Except for the fact that the clown group is very supportive, the work is like being a character in Sartre’s play No Exit — you will bear your most raw and delicate places, exaggerate them to grotesqueness, make us laugh at you while you stare into our eyes. This hell is custom made: for You. keep breathing
Toward the end of week 3, we’re looking for pieces to put in our show. We have 3 nights of performances coming up, a variety show format of clowns presenting “numbers” — songs, or skills like juggling, or playing a musical instrument. We create a list of last week’s improvisations that we’d like to see again, to check if the number has a Soul, if it might possibly live to be in the show. I want to sing my song, “I’m So Tired“, from the Beatles’ White Album.
As I finish, Gio asks, “Ok, does this number have a soul?” There is dead silence amongst my cohorts. “Obviously, that is a No”, I say, removing my red nose and sitting on the floor in front of the class. Under interrogation, I admit to having had a kind of Plan: Eusebio is tired because he can never find the place he’s supposed to be in the world; an infinity of searching for a branch upon which to rest.
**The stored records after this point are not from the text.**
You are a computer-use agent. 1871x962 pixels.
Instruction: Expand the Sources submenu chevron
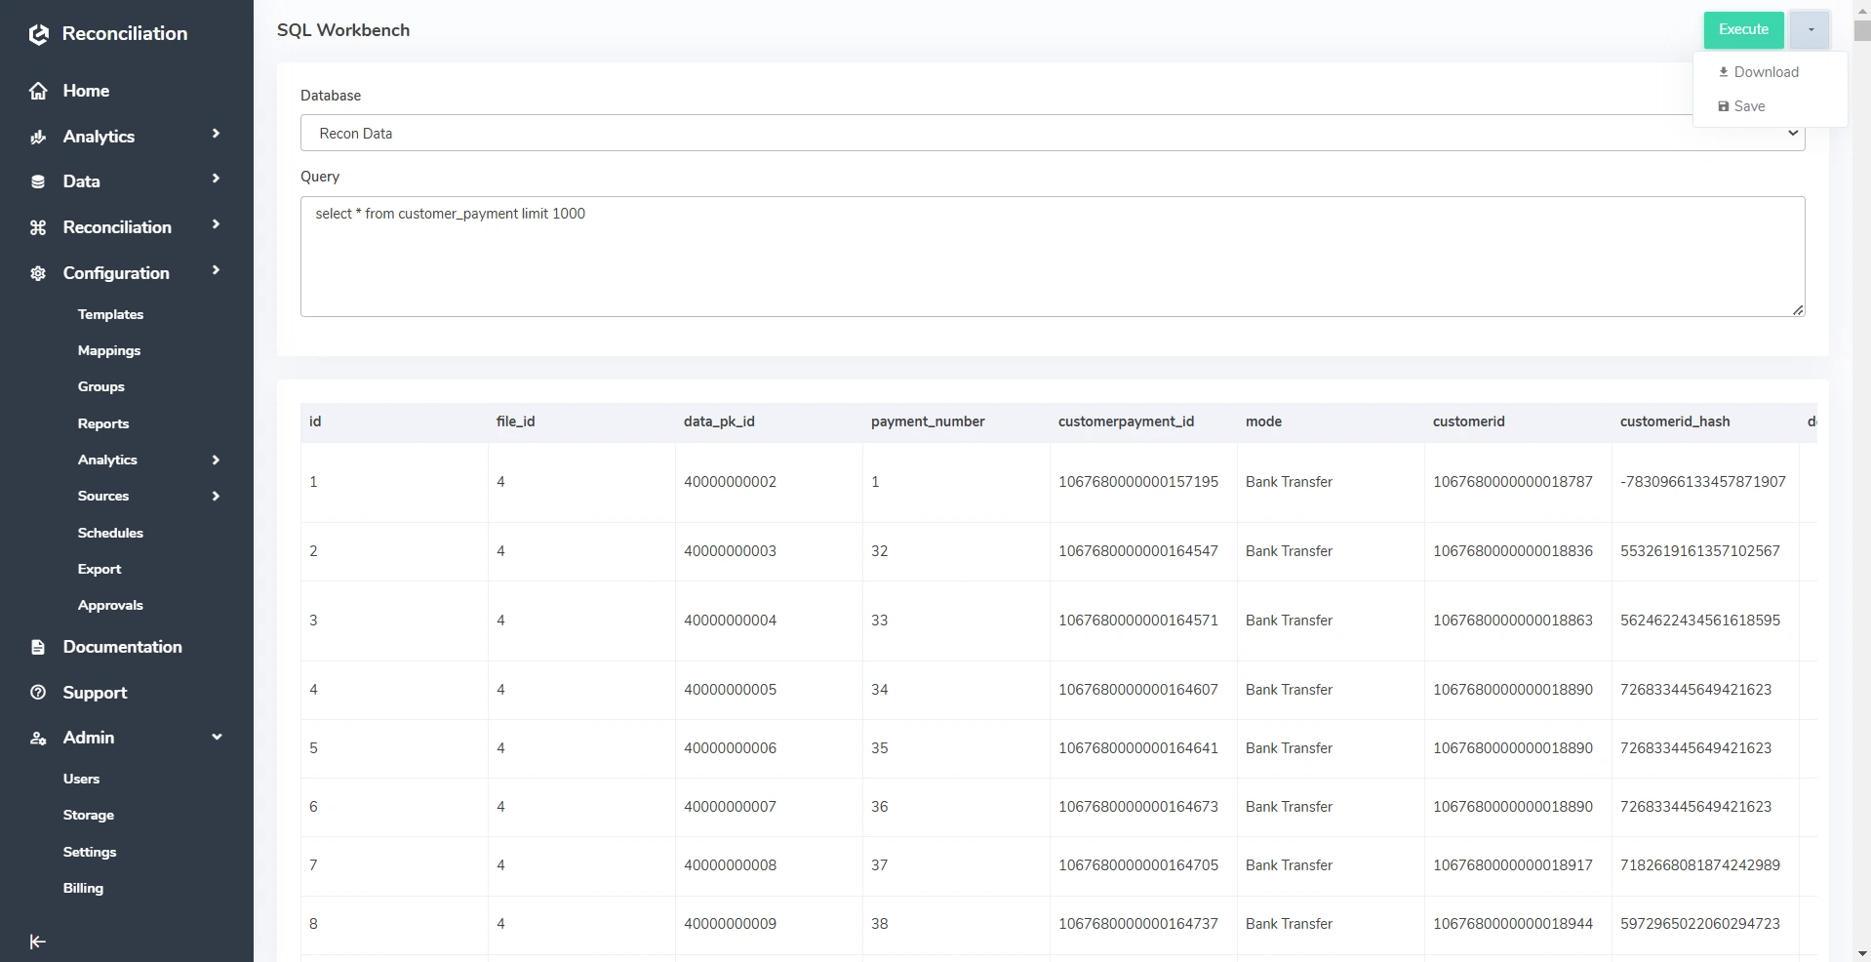(216, 496)
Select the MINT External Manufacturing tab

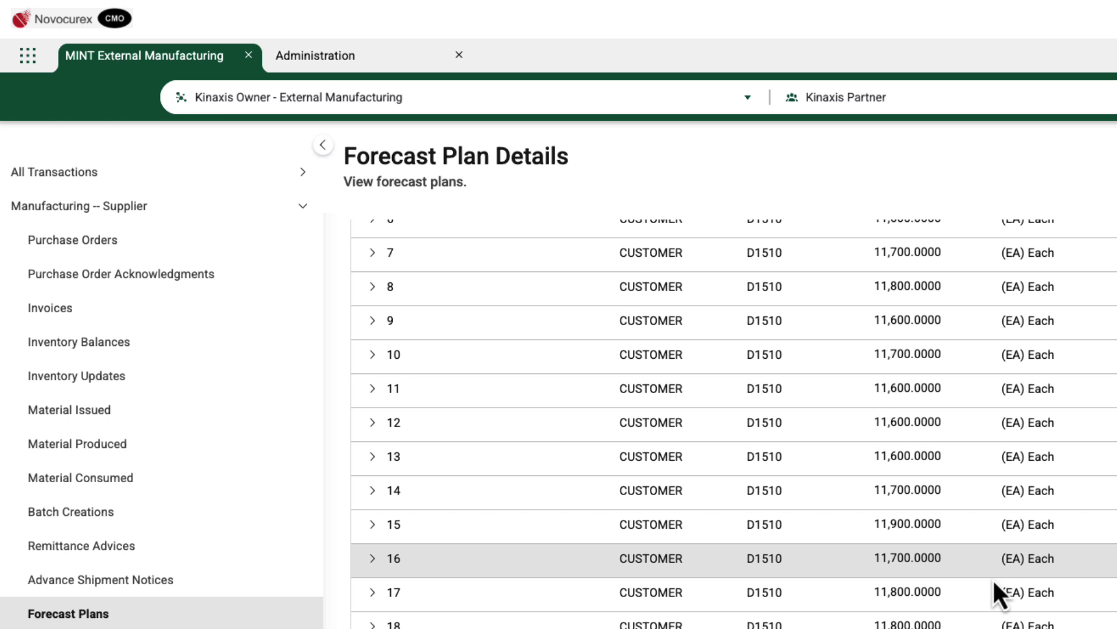point(144,55)
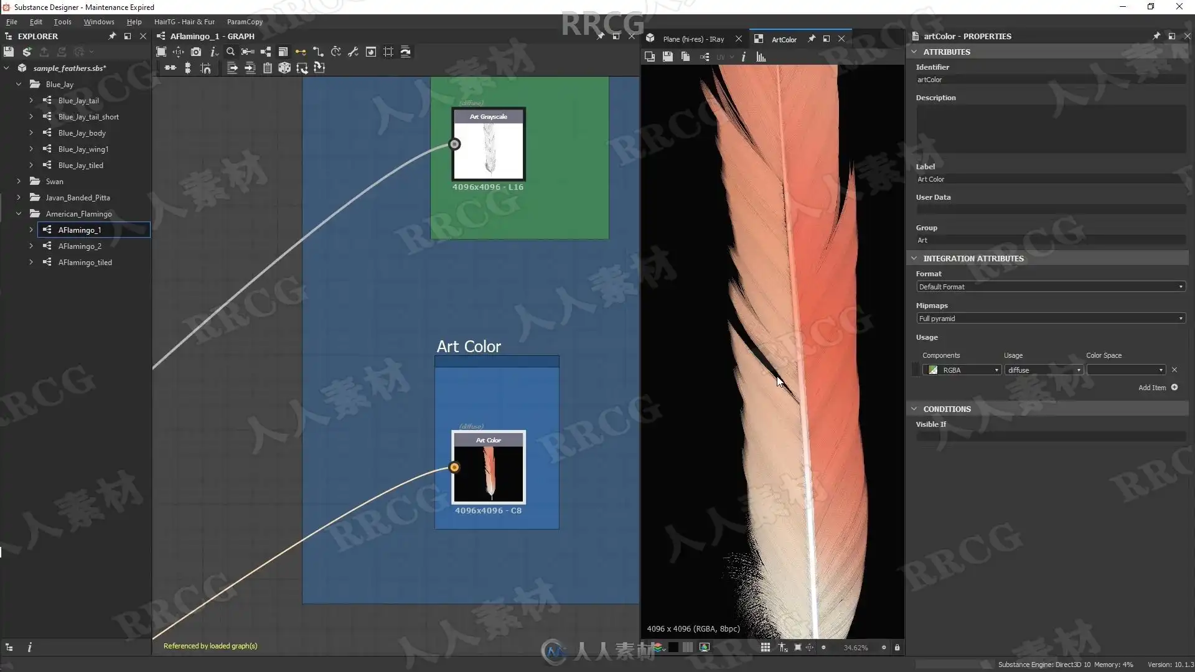
Task: Open the diffuse Usage dropdown
Action: [x=1044, y=370]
This is his “motivation”, in a cheap, method-acting kind of way. Ugh! I’m breaking new ground in the worst kind of cliché existential angst pantomime!
Giovanni says, “Stand up again, put on the nose, and tell us how and why your song was so bad.”
When Eusebio stands up, he says, “It’s come to my attention that my song sucked”. Big laughter. Then he starts blaming this guy he met backstage who gave him crappy advice, some idiot. Eusebio goes on for a few minutes, complaining, and I realize while I’m talking that my clown is onstage complaining about my mind. It was my mind that gave him bad advice, that got in his way. It was my mind that felt safer with a plan than with improvisation. Its a weird sensation, disorienting, to be listening to this internal family squabble witnessed by the class — my Clown insulting my Mind. And getting a ton of laughs.
“Now, Giovanni orders, sing your song again!” The second time through, it is a smash hit. We discover that Eusebio is bitter, and angry. And … he has obviously been hurt, which inspires sympathy. And laughter.
When Eusebio complains, my forehead unclenches, my jaw comes forward, and I drop into him in a way my classmates instantly recognize, and which I can suddenly identify in a new way. Gio says this complaining is my best work yet.
The whole 3 weeks of struggle crack open, and Eusebio becomes a real boy, a grenade-throwing Pinnocchio, alive like Frankenstein, actually, a combination of both. I feel I can feel him in my body. Over the weekend, we solidify the list of numbers to present, and we rehearse until we’re exhausted.
Monday afternoon: We see the very pregnant woman who is caretaker of our classroom at the Boulder Circus School. She says her water just broke and its time to have the baby. The moon is full tonight. Our first show is in 4 hours. A ripple of electric aliveness runs through the group. Its all happening.
Monday evening: Everyone in the cast feels like shell fish without a shell: sensitive and exposed. We have a successful show, and a supportive audience. But some people are still struggling. Eusebio feels good out there, complaining about his stupid name, about not getting an introduction, about how he hates to sing and has been told on several occasions that his song sucks. “If you don’t like my song, it wasn’t my idea” he says, “blame my parole officer.”

After singing, he asks the audience, “How was that, on a scale of 1 to 2?” And then, “These lights are too bright, I can’t even see you out there. Good thing I can smell your resentment. Well, that was my song. I’m going to go sleep it off.” And he leaves. After the show, a woman tells me she didn’t care if Eusebio never sang his song. She just wanted more of his complaining — a direct request for more negativity.
When Eusebio introduces a colleague’s act, he begins with, “What can I say about this next artist that hasn’t already been said about athlete’s foot?” And about another, “I like this next act. Then again, I like chicken pox.” He never smiles.